EXERCISE AIM :: Which lines of the records contain the word "star"? Show each of them.

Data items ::

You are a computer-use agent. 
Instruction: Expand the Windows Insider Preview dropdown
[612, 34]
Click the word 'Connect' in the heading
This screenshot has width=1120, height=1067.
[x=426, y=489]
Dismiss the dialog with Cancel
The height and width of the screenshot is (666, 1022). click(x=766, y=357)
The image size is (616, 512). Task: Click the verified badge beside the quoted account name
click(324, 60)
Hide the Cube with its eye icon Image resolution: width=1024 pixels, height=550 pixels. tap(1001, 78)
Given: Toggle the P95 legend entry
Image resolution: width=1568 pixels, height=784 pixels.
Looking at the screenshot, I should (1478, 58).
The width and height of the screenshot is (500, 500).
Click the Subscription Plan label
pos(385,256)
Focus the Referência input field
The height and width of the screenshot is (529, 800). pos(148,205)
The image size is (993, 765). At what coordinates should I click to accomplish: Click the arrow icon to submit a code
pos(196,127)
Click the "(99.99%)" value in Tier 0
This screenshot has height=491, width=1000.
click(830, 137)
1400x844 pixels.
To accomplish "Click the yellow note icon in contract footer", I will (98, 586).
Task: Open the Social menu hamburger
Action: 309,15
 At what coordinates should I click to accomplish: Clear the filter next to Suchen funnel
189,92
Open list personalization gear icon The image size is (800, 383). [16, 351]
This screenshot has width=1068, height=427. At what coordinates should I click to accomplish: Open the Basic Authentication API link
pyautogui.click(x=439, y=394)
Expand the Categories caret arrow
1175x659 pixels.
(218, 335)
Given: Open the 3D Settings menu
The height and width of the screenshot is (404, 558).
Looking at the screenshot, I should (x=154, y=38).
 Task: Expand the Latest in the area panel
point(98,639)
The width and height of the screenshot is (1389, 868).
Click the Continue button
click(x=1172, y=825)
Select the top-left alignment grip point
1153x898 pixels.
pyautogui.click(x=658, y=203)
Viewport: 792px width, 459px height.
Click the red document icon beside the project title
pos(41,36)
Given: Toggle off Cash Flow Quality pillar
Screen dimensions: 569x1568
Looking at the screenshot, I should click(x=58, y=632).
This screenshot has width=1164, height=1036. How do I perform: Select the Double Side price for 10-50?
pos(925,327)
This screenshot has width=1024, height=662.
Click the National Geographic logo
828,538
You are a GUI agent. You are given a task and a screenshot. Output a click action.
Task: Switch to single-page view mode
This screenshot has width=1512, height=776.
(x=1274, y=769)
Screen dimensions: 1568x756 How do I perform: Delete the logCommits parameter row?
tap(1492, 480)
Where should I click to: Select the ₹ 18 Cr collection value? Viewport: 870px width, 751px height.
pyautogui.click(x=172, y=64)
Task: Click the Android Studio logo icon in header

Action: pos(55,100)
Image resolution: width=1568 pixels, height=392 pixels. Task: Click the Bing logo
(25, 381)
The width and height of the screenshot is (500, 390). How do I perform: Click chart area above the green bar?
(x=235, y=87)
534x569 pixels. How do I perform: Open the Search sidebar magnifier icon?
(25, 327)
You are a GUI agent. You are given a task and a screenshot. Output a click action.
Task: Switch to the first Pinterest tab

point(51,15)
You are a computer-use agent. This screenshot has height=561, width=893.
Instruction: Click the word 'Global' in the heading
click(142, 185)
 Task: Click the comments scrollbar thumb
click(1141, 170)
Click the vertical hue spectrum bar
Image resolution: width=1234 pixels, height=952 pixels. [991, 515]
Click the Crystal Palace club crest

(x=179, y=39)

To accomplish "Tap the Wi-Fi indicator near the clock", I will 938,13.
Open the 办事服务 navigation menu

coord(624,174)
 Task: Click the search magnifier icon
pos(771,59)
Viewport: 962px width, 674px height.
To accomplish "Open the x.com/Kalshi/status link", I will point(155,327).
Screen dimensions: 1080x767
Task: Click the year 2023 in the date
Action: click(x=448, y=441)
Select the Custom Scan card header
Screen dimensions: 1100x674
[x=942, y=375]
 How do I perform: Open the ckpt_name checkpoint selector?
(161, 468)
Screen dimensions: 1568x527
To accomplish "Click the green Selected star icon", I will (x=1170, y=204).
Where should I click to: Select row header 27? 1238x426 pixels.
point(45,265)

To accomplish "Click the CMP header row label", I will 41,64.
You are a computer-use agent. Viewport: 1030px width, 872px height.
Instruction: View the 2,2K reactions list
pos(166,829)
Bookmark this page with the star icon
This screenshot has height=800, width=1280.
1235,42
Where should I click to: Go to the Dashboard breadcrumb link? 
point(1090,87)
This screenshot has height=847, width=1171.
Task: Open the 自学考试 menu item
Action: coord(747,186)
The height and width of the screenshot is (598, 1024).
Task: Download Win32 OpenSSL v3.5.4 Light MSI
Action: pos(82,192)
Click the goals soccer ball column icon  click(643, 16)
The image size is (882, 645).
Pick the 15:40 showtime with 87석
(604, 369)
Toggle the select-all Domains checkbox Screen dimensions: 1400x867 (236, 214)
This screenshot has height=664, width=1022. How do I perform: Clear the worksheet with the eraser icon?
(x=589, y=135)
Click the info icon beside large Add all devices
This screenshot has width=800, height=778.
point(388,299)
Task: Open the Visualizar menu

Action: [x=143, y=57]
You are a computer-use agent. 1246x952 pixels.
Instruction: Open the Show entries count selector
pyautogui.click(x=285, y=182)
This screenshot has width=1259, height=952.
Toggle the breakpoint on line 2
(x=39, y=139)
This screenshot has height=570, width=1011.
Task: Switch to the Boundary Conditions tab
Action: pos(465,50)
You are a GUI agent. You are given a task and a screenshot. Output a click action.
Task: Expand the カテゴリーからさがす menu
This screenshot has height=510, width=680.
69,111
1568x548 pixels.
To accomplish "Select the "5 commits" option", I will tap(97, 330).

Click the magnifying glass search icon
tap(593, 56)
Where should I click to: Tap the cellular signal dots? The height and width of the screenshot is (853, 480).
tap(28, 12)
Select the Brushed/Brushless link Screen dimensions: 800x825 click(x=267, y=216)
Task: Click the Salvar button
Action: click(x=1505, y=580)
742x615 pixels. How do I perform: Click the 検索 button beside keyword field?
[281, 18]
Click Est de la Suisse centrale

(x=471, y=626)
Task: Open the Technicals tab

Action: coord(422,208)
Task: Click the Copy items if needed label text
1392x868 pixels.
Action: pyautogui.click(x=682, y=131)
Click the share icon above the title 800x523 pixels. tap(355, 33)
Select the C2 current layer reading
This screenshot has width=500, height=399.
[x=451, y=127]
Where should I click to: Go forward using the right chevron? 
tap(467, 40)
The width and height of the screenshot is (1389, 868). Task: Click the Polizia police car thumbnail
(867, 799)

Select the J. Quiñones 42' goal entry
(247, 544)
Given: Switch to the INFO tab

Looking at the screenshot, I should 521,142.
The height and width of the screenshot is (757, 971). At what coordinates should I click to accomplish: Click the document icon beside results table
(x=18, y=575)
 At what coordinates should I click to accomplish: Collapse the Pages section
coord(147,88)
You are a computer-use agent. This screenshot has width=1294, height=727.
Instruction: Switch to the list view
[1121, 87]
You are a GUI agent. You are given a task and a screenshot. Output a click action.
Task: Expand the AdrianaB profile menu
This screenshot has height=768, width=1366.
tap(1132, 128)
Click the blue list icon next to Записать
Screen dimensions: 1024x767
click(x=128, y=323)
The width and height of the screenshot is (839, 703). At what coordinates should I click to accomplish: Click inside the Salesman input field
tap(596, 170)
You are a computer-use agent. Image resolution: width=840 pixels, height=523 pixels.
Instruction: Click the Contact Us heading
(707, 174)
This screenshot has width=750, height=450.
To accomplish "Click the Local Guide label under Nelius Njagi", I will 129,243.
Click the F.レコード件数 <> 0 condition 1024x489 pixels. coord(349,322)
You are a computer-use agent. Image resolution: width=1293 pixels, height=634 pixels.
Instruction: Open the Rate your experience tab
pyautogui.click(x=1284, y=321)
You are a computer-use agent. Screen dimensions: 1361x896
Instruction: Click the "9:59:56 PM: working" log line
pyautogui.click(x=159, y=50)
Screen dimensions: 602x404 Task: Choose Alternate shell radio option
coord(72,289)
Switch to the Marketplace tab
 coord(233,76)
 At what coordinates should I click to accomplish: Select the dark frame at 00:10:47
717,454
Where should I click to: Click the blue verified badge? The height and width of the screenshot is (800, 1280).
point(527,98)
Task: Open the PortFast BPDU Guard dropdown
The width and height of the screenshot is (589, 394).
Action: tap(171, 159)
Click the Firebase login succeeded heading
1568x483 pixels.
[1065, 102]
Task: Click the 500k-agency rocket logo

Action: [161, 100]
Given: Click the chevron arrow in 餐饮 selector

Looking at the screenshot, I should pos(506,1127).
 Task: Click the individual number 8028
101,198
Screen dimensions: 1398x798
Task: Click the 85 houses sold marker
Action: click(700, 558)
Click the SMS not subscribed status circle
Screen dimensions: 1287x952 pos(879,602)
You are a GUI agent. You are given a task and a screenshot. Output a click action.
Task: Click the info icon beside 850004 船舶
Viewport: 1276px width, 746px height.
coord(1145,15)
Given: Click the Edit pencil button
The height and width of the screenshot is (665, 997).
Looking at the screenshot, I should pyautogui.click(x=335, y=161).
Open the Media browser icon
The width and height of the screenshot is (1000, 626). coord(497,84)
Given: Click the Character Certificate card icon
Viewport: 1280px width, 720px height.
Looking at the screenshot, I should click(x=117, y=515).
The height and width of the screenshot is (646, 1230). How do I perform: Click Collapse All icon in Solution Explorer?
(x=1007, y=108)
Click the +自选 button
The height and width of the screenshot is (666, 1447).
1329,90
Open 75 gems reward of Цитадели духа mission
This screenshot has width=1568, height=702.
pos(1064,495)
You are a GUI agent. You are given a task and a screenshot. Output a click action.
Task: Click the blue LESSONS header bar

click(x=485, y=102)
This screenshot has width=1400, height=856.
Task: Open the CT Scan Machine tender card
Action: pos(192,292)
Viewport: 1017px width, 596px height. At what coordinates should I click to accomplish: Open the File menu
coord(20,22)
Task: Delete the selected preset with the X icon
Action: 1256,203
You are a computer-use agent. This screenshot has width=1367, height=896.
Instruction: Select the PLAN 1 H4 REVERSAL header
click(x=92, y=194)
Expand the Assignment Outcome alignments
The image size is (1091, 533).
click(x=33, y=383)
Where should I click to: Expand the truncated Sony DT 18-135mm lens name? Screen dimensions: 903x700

THE ANSWER ::
To accomplish "Click the green Selected star icon", I will (x=1170, y=204).
Bookmark this page with the star icon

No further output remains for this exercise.